** start RECORDS FOR THE EXERCISE **

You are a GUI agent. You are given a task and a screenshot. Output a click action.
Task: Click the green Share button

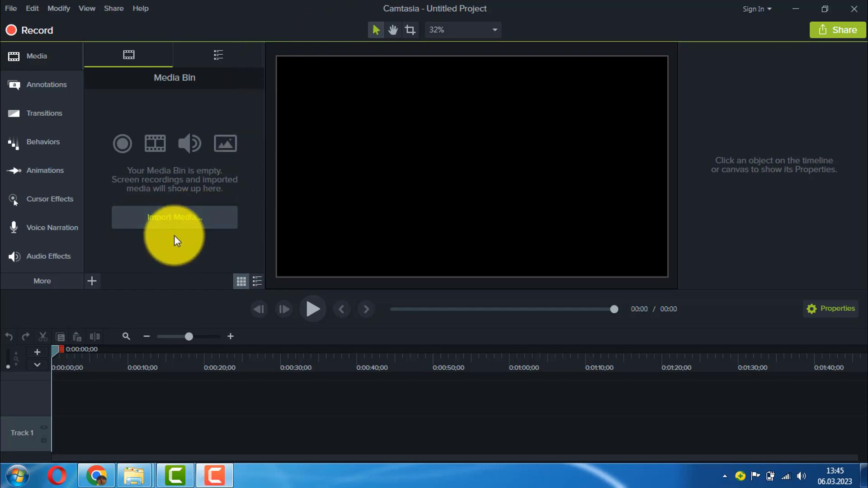[x=837, y=30]
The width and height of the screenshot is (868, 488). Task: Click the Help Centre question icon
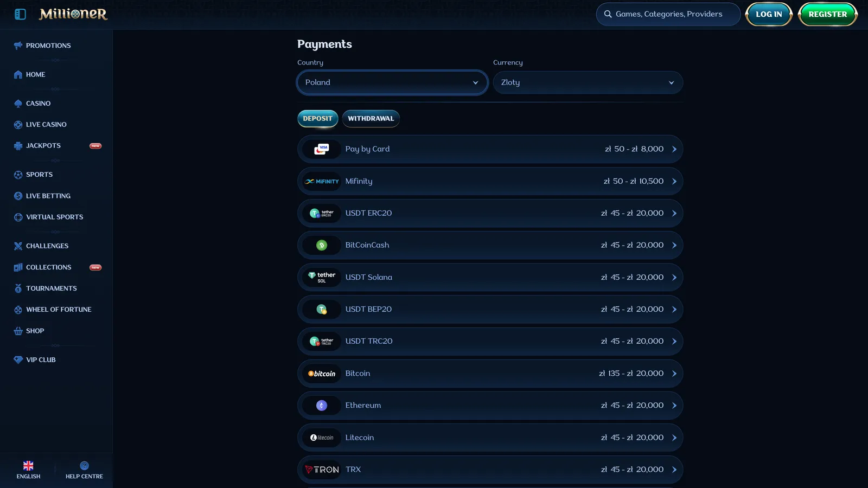coord(84,466)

** end RECORDS FOR THE EXERCISE **

▶ EXERCISE DIRECTIONS
Print every text line of the data above word for word, leaving the pictures out.

▶ TASK ANSWER
You are a GUI agent. You are given a task and a screenshot. Output a click action.
Task: Click the green Share button

[x=837, y=30]
The width and height of the screenshot is (868, 488). Task: Click the Help Centre question icon
coord(84,466)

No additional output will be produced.